Duchenne is caused by a genetic mutation in the DMD gene, which gives instructions to produce dystrophin, a protein that provides key structural support and protection for muscle fibers. This mutation prevents the body from producing appropriate amounts of dystrophin, rendering muscle fibers vulnerable to damage each time a muscle is used.

The U.S. Food and Drug Administration recently approved two gene therapies delivered via adeno-associated viral vectors (AAV): Luxturna (by Spark Therapeutics) for an inherited form of vision loss, and Zolgensma (by Novartis) for spinal muscular atrophy patients up to age 2.

Duan has spent two decades studying a potential gene therapy for DMD that uses harmless AAVs to deliver a gene producing a shorter, artificial, and functional version of dystrophin called micro-dystrophin.

With his team, Duan plans to use a novel human muscle platform to identify new AAVs that are more effective at delivering genes to muscle.

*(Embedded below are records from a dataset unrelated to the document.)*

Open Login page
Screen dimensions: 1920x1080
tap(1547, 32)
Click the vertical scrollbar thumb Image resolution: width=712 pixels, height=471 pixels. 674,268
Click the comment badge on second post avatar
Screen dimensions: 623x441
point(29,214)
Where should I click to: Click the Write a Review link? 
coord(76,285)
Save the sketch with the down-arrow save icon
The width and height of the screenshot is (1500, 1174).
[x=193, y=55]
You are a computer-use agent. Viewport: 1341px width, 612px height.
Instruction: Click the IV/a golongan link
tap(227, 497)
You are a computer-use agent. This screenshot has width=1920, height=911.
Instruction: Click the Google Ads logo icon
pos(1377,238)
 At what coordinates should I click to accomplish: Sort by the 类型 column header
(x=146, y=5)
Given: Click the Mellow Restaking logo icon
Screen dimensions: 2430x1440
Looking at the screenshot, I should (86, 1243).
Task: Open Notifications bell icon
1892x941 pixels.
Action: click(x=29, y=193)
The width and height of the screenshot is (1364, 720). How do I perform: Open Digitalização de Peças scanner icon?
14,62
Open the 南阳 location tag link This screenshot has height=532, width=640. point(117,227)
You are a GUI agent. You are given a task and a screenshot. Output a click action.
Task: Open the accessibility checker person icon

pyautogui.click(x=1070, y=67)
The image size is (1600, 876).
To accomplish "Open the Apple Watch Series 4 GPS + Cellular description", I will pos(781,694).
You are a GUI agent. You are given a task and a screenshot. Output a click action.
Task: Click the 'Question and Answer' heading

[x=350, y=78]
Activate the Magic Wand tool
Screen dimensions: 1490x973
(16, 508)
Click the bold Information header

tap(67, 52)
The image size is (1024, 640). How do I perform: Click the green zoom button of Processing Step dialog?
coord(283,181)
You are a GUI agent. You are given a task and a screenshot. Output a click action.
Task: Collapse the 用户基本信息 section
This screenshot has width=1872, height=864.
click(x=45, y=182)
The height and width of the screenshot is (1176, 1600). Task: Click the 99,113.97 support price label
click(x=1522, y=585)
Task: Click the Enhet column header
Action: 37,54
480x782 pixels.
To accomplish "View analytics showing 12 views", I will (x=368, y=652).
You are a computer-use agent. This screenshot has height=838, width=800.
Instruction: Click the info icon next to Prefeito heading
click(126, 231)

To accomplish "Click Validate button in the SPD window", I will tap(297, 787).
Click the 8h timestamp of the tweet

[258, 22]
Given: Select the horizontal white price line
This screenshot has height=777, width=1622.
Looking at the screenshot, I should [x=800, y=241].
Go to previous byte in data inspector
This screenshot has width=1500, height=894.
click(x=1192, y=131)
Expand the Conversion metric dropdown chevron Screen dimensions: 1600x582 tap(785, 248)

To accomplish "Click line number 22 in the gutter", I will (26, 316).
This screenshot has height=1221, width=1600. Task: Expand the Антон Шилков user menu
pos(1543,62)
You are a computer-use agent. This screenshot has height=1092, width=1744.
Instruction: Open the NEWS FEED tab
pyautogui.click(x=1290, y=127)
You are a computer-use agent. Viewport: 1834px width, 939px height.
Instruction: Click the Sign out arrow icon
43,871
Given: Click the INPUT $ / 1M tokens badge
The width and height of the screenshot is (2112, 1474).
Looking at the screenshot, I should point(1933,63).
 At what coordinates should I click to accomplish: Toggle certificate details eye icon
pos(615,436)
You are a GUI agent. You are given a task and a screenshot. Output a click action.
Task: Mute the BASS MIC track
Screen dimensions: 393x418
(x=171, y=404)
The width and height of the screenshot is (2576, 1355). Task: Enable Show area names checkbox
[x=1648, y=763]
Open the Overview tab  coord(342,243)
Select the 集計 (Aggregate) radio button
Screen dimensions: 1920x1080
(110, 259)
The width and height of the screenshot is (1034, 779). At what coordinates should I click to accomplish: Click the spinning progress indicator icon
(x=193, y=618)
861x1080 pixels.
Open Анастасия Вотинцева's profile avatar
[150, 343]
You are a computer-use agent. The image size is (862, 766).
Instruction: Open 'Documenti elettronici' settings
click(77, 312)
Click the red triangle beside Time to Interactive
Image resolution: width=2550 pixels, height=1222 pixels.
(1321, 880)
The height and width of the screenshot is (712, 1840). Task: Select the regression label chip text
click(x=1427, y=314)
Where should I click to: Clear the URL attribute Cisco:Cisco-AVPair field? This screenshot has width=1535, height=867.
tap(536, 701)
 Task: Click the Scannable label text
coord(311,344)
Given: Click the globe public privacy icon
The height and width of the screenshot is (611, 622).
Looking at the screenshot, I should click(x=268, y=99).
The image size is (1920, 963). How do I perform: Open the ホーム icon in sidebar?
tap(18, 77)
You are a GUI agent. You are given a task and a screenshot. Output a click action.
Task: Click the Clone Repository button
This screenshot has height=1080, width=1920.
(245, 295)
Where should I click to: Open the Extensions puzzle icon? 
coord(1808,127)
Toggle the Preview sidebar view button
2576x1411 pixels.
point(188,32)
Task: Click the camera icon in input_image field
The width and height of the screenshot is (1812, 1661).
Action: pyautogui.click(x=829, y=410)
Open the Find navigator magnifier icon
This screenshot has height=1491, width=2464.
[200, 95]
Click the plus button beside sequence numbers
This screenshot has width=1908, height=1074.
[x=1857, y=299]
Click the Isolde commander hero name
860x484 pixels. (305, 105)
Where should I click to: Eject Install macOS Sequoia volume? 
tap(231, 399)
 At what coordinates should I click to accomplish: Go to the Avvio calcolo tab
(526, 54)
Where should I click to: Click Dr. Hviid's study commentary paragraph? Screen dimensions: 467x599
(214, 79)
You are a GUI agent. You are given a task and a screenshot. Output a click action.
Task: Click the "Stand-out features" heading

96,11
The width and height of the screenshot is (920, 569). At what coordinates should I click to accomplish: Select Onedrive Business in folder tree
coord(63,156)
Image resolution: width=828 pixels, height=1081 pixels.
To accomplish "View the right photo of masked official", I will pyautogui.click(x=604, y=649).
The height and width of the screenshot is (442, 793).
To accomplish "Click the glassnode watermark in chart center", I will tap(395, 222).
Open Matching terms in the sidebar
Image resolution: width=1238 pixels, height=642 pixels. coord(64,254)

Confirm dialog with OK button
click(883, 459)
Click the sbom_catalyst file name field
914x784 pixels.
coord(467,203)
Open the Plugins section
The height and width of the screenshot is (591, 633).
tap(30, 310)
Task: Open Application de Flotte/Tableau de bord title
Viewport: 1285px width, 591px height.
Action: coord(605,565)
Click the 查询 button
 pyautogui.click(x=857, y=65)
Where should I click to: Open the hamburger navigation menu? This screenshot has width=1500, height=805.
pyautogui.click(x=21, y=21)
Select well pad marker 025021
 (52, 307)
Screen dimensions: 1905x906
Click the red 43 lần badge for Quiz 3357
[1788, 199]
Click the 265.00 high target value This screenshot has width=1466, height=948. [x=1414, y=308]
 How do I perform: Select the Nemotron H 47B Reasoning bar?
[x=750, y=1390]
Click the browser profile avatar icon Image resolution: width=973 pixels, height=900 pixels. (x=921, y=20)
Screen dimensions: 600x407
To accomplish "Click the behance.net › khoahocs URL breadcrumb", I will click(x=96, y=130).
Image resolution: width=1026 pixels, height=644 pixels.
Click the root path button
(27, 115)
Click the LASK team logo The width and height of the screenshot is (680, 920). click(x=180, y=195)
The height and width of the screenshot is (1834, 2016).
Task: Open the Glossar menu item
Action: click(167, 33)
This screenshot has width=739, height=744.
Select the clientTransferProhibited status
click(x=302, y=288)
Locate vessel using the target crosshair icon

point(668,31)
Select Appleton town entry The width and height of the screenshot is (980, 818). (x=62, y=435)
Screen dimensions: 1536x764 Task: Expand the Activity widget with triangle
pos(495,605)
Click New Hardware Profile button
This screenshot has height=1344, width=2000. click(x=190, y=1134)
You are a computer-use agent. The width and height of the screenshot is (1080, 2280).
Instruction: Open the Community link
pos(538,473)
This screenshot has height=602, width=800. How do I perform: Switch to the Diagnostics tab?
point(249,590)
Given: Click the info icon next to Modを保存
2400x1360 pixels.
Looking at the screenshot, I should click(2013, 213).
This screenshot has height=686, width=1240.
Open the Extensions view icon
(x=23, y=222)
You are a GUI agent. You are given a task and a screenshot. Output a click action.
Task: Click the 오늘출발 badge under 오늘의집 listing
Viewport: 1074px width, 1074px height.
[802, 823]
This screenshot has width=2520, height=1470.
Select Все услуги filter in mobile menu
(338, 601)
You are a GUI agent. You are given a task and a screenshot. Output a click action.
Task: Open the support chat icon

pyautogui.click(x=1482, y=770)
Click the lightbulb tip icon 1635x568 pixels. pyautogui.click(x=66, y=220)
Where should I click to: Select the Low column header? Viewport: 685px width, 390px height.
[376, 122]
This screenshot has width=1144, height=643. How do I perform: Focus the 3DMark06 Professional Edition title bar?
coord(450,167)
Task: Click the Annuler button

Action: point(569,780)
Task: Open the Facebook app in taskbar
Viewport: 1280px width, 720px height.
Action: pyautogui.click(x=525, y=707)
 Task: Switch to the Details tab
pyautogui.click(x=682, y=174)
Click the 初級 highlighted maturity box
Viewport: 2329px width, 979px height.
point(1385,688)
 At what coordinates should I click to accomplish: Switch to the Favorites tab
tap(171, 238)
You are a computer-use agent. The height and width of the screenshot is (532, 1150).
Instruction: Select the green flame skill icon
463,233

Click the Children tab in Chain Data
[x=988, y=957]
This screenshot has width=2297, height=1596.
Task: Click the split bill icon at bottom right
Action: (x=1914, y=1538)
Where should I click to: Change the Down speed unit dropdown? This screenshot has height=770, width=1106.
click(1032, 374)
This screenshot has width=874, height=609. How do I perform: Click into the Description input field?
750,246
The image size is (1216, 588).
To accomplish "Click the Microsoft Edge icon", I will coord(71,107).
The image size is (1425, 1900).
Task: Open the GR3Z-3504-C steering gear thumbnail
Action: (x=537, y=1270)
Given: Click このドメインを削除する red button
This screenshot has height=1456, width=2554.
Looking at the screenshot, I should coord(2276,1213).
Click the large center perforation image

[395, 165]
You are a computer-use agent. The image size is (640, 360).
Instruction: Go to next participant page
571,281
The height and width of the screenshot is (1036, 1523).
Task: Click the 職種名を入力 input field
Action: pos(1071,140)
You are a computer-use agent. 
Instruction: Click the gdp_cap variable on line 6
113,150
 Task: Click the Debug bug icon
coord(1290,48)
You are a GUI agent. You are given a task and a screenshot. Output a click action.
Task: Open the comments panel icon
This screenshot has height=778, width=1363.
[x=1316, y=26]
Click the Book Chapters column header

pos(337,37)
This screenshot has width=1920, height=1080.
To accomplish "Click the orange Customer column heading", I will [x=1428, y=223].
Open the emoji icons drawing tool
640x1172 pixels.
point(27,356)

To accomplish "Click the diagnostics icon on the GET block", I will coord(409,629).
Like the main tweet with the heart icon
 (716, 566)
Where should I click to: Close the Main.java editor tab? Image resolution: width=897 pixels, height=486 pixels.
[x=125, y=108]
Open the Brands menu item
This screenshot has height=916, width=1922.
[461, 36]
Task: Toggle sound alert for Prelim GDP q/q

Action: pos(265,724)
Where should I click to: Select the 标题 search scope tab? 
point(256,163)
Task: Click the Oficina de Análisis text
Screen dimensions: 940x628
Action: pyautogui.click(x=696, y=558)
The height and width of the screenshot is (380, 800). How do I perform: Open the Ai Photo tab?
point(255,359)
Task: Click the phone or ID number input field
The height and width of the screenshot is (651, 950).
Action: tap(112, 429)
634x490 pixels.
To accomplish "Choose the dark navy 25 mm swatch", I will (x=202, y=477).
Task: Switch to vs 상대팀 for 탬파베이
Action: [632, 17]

Examples of therapies currently being developed for DMD and that deliver microdystrophin include SRP-9001 micro-dystrophin (by Sarepta Therapeutics) and SGT-001 by Solid Biosciences.

A major challenge to the gene therapy approach in DMD, however, is ensuring that microdystrophin can be delivered safely and efficiently without eliciting an immune response. To treat all muscles in the body, scientists must inject large quantities of vector particles into a single patient. This increases the odds of adverse reactions, and puts pressure on manufacturers.

“If we can develop a super-AAV that is much more potent than the AAV currently in use in DMD patients, we will be able to achieve the same therapeutic efficacy at a much lower AAV dosage, and hence greatly reduce safety concerns and AAV manufacture burden[s],” Duan said in a press release.

“We greatly appreciate the support and commitment from Ryan’s Quest, Michael’s Cause, Pietro’s Fight, and Powers Promise in helping researchers like us to develop a safer and more effective gene therapy for DMD,” Duan added. “Grassroots efforts from the Duchenne community is a great inspiration and a critical driving force in our day-to-day research.”